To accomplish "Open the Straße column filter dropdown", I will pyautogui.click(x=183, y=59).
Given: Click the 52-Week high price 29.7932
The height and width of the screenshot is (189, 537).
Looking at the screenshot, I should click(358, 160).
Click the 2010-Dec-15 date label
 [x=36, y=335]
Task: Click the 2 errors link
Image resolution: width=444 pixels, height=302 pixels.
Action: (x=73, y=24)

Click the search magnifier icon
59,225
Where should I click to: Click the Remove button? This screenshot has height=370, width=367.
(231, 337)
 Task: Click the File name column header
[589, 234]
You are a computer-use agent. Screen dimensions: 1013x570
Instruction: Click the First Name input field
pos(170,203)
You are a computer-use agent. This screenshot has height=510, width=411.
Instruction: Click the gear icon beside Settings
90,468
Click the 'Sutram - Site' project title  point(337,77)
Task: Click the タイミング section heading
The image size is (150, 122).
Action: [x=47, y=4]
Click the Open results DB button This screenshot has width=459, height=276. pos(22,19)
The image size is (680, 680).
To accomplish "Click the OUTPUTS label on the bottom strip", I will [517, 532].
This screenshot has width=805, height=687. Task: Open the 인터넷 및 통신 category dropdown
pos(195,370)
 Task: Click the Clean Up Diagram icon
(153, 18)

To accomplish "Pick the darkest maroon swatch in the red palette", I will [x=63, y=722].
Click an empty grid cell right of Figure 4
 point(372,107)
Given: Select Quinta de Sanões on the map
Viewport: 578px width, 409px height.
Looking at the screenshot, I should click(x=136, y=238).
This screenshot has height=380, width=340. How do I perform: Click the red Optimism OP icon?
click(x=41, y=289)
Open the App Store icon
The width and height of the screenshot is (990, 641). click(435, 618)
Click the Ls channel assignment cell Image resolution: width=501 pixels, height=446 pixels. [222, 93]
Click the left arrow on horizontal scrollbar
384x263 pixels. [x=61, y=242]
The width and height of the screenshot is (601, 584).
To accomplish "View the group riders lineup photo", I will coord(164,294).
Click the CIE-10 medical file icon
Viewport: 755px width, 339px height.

::::::::::

#### AIM OF THE TASK:
The first line of the data, the line with "The image size is (680, 680).", and all lines in between are to be copied exactly. Leave out everything else.

#### YOUR SOLUTION:
To accomplish "Open the Straße column filter dropdown", I will pyautogui.click(x=183, y=59).
Given: Click the 52-Week high price 29.7932
The height and width of the screenshot is (189, 537).
Looking at the screenshot, I should click(358, 160).
Click the 2010-Dec-15 date label
 [x=36, y=335]
Task: Click the 2 errors link
Image resolution: width=444 pixels, height=302 pixels.
Action: (x=73, y=24)

Click the search magnifier icon
59,225
Where should I click to: Click the Remove button? This screenshot has height=370, width=367.
(231, 337)
 Task: Click the File name column header
[589, 234]
You are a computer-use agent. Screen dimensions: 1013x570
Instruction: Click the First Name input field
pos(170,203)
You are a computer-use agent. This screenshot has height=510, width=411.
Instruction: Click the gear icon beside Settings
90,468
Click the 'Sutram - Site' project title  point(337,77)
Task: Click the タイミング section heading
The image size is (150, 122).
Action: [x=47, y=4]
Click the Open results DB button This screenshot has width=459, height=276. pos(22,19)
The image size is (680, 680).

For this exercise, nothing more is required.